Tuesday, August 25, 2009

Buckminster Fuller

Buckminster Fuller was born a few months before my mother’s father, and eight years before the Wright brothers flew. It was the time when electrical utilities, telephones, and movies were novelties. Fuller’s lifetime went from cowboys and locomotives to astronauts tending geo-synchronous communication satellites. Hunger became less common during Fuller’s lifetime, and quality of life improved radically.

He was severely myopic, something nobody noticed until Bucky started school. Later, he said that his impairment forced him to pay attention to large patterns, and made him less likely to prejudge the things he studied. The United States Patent Office awarded Richard Buckminster Fuller twenty-eight patents, and he invented his own geometry (he would say he discovered nature’s coordinate system), but Fuller claimed that he didn’t set out to create the things he did. His goal was to improve the life of every human being, and he might have come up with “flying carpet slippers” if that was what the world needed.

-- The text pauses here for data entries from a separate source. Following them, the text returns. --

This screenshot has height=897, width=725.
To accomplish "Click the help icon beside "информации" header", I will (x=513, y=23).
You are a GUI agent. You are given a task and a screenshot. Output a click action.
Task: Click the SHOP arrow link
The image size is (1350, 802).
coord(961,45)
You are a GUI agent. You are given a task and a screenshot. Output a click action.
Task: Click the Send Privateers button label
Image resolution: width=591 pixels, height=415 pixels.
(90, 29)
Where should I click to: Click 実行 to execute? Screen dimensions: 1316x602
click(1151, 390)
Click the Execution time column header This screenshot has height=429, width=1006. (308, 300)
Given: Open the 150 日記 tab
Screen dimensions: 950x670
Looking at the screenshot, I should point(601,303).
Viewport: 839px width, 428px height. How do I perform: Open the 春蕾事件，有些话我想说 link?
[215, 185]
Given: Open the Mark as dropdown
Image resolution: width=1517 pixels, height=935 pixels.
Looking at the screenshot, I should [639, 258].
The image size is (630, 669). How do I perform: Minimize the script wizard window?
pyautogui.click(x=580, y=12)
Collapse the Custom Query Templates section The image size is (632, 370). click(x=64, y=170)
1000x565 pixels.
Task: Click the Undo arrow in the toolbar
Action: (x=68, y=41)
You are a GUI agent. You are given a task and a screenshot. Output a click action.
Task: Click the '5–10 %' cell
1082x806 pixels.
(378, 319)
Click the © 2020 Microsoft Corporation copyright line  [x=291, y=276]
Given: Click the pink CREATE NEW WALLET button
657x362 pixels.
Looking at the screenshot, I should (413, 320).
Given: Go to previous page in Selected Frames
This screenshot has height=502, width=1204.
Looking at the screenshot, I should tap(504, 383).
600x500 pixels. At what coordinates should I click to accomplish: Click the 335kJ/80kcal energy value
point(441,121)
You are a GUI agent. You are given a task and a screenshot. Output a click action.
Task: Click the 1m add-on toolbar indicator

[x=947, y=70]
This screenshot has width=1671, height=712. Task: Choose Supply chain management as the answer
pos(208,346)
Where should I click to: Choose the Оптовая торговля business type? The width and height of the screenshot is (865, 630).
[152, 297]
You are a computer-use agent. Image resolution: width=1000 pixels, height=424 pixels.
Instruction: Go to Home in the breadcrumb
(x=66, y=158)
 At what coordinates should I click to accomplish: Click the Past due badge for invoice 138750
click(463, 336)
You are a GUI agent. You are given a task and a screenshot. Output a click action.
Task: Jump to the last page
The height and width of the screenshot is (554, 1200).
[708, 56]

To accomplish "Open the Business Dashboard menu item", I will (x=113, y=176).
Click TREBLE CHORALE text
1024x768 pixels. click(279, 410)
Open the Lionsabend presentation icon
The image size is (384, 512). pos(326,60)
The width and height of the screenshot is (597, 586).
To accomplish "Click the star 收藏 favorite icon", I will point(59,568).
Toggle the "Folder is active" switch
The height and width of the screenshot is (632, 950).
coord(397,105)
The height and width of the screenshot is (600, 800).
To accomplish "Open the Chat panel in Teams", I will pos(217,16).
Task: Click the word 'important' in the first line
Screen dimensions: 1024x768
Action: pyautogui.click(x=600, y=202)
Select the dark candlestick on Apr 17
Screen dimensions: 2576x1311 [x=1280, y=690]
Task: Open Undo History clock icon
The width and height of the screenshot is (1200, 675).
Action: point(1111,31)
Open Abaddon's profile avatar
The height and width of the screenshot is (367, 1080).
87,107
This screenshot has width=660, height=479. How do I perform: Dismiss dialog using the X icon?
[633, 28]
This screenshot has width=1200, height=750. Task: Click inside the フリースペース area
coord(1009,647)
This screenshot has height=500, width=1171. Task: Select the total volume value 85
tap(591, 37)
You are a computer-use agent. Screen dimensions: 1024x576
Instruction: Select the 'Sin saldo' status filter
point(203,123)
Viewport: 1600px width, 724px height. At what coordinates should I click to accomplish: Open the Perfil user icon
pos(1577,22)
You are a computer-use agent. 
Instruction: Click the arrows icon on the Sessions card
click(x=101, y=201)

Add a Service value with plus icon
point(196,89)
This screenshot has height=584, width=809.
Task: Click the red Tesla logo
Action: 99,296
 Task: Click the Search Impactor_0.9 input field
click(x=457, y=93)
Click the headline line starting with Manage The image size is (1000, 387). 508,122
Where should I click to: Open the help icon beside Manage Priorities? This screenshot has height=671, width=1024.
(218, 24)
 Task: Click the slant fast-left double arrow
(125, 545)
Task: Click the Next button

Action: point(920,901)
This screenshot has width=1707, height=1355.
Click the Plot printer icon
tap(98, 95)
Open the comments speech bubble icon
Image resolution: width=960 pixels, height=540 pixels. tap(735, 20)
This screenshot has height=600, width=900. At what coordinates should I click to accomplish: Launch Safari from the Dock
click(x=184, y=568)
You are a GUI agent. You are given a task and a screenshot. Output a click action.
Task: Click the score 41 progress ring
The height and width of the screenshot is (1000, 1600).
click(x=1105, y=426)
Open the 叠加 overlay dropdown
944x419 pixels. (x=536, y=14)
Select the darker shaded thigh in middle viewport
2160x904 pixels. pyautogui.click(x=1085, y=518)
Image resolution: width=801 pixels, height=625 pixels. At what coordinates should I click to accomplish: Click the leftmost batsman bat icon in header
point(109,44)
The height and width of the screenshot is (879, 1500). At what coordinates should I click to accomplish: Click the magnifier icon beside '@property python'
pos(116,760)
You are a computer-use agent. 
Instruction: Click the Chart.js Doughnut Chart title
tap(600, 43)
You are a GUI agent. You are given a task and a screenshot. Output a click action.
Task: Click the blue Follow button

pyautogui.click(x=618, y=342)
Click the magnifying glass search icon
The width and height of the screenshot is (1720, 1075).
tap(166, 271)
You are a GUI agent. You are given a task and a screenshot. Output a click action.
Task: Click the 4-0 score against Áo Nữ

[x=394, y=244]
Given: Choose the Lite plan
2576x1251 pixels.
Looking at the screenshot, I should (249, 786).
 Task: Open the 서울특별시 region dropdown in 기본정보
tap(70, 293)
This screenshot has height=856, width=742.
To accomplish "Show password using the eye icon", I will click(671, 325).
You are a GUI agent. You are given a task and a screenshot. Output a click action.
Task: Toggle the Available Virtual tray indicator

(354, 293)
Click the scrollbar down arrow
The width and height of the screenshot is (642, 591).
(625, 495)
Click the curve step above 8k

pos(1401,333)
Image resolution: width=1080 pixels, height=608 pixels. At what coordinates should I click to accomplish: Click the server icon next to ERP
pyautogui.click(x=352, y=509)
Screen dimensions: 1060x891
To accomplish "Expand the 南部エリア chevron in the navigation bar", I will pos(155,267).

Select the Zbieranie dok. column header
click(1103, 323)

Inventing what the world needed was his lifework. Those needs, and the way the world could work to provide for them, were the big patterns Bucky worked with. The world is the beneficiary of practically limitless solar and gravitational energy. A worldwide effort to discover how to provide for ourselves, a “Design Science Year,” would bring what Buckminster Fuller called “four billion billionaires as yet wholly unaware of their good fortune,” into their inheritance.